A verbatim reproduction of all the entries is needed.

[Opening Data for analysis section]

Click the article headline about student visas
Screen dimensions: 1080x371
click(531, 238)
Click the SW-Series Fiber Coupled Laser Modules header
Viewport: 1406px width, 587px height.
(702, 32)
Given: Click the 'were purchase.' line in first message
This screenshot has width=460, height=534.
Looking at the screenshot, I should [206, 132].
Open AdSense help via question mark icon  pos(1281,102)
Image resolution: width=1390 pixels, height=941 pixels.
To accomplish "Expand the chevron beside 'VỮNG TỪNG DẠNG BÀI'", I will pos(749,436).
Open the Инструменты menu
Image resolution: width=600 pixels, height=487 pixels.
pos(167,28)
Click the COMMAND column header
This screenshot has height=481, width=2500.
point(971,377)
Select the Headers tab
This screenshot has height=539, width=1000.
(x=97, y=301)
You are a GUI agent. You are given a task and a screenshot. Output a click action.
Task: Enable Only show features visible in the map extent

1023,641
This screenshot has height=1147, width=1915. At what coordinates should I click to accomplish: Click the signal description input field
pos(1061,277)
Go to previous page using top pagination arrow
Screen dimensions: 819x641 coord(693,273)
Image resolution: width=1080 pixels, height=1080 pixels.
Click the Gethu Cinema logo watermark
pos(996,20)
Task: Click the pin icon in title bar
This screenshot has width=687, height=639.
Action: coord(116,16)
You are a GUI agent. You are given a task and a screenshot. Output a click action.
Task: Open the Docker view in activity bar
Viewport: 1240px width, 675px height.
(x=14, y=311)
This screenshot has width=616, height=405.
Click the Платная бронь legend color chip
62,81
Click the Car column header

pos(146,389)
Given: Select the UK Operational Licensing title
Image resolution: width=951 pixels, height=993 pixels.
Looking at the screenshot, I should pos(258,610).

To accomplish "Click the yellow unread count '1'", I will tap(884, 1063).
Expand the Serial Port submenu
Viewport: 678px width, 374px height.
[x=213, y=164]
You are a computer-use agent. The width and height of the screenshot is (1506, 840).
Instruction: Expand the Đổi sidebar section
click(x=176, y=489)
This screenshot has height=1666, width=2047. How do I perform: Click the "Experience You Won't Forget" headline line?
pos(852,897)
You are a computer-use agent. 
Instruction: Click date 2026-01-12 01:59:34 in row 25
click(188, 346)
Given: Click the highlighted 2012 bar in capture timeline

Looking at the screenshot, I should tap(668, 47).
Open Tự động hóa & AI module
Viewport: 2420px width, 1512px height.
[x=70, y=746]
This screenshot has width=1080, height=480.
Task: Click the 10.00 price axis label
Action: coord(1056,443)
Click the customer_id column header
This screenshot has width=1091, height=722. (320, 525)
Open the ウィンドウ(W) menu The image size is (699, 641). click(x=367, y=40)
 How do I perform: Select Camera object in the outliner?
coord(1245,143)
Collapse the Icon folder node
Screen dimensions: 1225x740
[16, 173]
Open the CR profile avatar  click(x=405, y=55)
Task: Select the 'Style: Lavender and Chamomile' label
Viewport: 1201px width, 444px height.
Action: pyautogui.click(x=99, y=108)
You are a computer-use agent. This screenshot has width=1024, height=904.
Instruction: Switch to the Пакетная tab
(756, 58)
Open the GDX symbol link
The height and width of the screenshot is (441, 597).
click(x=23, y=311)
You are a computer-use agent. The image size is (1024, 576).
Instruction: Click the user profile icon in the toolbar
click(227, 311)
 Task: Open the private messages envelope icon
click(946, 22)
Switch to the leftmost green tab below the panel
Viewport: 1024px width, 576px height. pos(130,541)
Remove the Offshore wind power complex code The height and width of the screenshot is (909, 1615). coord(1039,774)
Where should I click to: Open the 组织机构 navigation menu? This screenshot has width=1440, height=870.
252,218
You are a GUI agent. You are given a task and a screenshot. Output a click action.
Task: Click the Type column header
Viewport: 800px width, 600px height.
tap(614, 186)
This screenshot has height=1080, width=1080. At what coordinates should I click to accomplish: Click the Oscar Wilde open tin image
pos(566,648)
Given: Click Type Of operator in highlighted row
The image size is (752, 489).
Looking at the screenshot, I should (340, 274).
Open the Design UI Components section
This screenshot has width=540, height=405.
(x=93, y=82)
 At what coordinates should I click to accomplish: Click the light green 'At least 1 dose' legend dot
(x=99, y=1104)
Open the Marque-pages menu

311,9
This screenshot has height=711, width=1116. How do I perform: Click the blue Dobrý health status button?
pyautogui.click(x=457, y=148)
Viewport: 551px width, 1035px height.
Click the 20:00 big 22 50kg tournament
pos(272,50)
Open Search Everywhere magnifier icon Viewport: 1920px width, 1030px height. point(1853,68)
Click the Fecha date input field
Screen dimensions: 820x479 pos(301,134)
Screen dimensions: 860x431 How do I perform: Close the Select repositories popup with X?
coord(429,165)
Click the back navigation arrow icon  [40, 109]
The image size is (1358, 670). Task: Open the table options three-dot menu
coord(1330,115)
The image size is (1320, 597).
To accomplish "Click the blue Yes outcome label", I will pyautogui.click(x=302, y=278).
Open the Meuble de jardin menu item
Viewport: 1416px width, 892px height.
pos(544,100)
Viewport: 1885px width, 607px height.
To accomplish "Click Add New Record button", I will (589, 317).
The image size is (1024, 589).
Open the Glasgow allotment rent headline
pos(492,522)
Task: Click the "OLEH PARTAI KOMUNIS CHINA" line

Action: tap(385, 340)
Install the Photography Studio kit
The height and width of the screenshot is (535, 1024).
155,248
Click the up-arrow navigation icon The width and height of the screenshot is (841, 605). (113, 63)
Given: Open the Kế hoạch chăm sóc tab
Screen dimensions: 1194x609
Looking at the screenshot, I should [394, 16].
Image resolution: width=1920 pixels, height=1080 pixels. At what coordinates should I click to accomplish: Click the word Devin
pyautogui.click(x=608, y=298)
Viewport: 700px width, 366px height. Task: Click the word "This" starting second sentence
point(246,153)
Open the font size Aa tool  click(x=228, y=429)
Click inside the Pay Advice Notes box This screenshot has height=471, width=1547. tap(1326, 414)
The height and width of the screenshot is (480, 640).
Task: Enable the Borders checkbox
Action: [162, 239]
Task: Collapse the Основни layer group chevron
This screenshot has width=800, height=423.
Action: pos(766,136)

[Closing Data for analysis section]

§ Written solution
Click the article headline about student visas
Screen dimensions: 1080x371
click(531, 238)
Click the SW-Series Fiber Coupled Laser Modules header
Viewport: 1406px width, 587px height.
(702, 32)
Given: Click the 'were purchase.' line in first message
This screenshot has width=460, height=534.
Looking at the screenshot, I should [206, 132].
Open AdSense help via question mark icon  pos(1281,102)
Image resolution: width=1390 pixels, height=941 pixels.
To accomplish "Expand the chevron beside 'VỮNG TỪNG DẠNG BÀI'", I will pos(749,436).
Open the Инструменты menu
Image resolution: width=600 pixels, height=487 pixels.
pos(167,28)
Click the COMMAND column header
This screenshot has height=481, width=2500.
point(971,377)
Select the Headers tab
This screenshot has height=539, width=1000.
(x=97, y=301)
You are a GUI agent. You are given a task and a screenshot. Output a click action.
Task: Enable Only show features visible in the map extent

1023,641
This screenshot has height=1147, width=1915. At what coordinates should I click to accomplish: Click the signal description input field
pos(1061,277)
Go to previous page using top pagination arrow
Screen dimensions: 819x641 coord(693,273)
Image resolution: width=1080 pixels, height=1080 pixels.
Click the Gethu Cinema logo watermark
pos(996,20)
Task: Click the pin icon in title bar
This screenshot has width=687, height=639.
Action: coord(116,16)
You are a GUI agent. You are given a task and a screenshot. Output a click action.
Task: Open the Docker view in activity bar
Viewport: 1240px width, 675px height.
(x=14, y=311)
This screenshot has width=616, height=405.
Click the Платная бронь legend color chip
62,81
Click the Car column header

pos(146,389)
Given: Select the UK Operational Licensing title
Image resolution: width=951 pixels, height=993 pixels.
Looking at the screenshot, I should pos(258,610).

To accomplish "Click the yellow unread count '1'", I will tap(884, 1063).
Expand the Serial Port submenu
Viewport: 678px width, 374px height.
[x=213, y=164]
You are a computer-use agent. The width and height of the screenshot is (1506, 840).
Instruction: Expand the Đổi sidebar section
click(x=176, y=489)
This screenshot has height=1666, width=2047. How do I perform: Click the "Experience You Won't Forget" headline line?
pos(852,897)
You are a computer-use agent. 
Instruction: Click date 2026-01-12 01:59:34 in row 25
click(188, 346)
Given: Click the highlighted 2012 bar in capture timeline

Looking at the screenshot, I should tap(668, 47).
Open Tự động hóa & AI module
Viewport: 2420px width, 1512px height.
[x=70, y=746]
This screenshot has width=1080, height=480.
Task: Click the 10.00 price axis label
Action: coord(1056,443)
Click the customer_id column header
This screenshot has width=1091, height=722. (320, 525)
Open the ウィンドウ(W) menu The image size is (699, 641). click(x=367, y=40)
 How do I perform: Select Camera object in the outliner?
coord(1245,143)
Collapse the Icon folder node
Screen dimensions: 1225x740
[16, 173]
Open the CR profile avatar  click(x=405, y=55)
Task: Select the 'Style: Lavender and Chamomile' label
Viewport: 1201px width, 444px height.
Action: pyautogui.click(x=99, y=108)
You are a computer-use agent. This screenshot has width=1024, height=904.
Instruction: Switch to the Пакетная tab
(756, 58)
Open the GDX symbol link
The height and width of the screenshot is (441, 597).
click(x=23, y=311)
You are a computer-use agent. The image size is (1024, 576).
Instruction: Click the user profile icon in the toolbar
click(227, 311)
 Task: Open the private messages envelope icon
click(946, 22)
Switch to the leftmost green tab below the panel
Viewport: 1024px width, 576px height. pos(130,541)
Remove the Offshore wind power complex code The height and width of the screenshot is (909, 1615). coord(1039,774)
Where should I click to: Open the 组织机构 navigation menu? This screenshot has width=1440, height=870.
252,218
You are a GUI agent. You are given a task and a screenshot. Output a click action.
Task: Click the Type column header
Viewport: 800px width, 600px height.
tap(614, 186)
This screenshot has height=1080, width=1080. At what coordinates should I click to accomplish: Click the Oscar Wilde open tin image
pos(566,648)
Given: Click Type Of operator in highlighted row
The image size is (752, 489).
Looking at the screenshot, I should (340, 274).
Open the Design UI Components section
This screenshot has width=540, height=405.
(x=93, y=82)
 At what coordinates should I click to accomplish: Click the light green 'At least 1 dose' legend dot
(x=99, y=1104)
Open the Marque-pages menu

311,9
This screenshot has height=711, width=1116. How do I perform: Click the blue Dobrý health status button?
pyautogui.click(x=457, y=148)
Viewport: 551px width, 1035px height.
Click the 20:00 big 22 50kg tournament
pos(272,50)
Open Search Everywhere magnifier icon Viewport: 1920px width, 1030px height. point(1853,68)
Click the Fecha date input field
Screen dimensions: 820x479 pos(301,134)
Screen dimensions: 860x431 How do I perform: Close the Select repositories popup with X?
coord(429,165)
Click the back navigation arrow icon  [40, 109]
The image size is (1358, 670). Task: Open the table options three-dot menu
coord(1330,115)
The image size is (1320, 597).
To accomplish "Click the blue Yes outcome label", I will pyautogui.click(x=302, y=278).
Open the Meuble de jardin menu item
Viewport: 1416px width, 892px height.
pos(544,100)
Viewport: 1885px width, 607px height.
To accomplish "Click Add New Record button", I will (589, 317).
The image size is (1024, 589).
Open the Glasgow allotment rent headline
pos(492,522)
Task: Click the "OLEH PARTAI KOMUNIS CHINA" line

Action: tap(385, 340)
Install the Photography Studio kit
The height and width of the screenshot is (535, 1024).
155,248
Click the up-arrow navigation icon The width and height of the screenshot is (841, 605). (113, 63)
Given: Open the Kế hoạch chăm sóc tab
Screen dimensions: 1194x609
Looking at the screenshot, I should [394, 16].
Image resolution: width=1920 pixels, height=1080 pixels. At what coordinates should I click to accomplish: Click the word Devin
pyautogui.click(x=608, y=298)
Viewport: 700px width, 366px height. Task: Click the word "This" starting second sentence
point(246,153)
Open the font size Aa tool  click(x=228, y=429)
Click inside the Pay Advice Notes box This screenshot has height=471, width=1547. tap(1326, 414)
The height and width of the screenshot is (480, 640).
Task: Enable the Borders checkbox
Action: [162, 239]
Task: Collapse the Основни layer group chevron
This screenshot has width=800, height=423.
Action: pos(766,136)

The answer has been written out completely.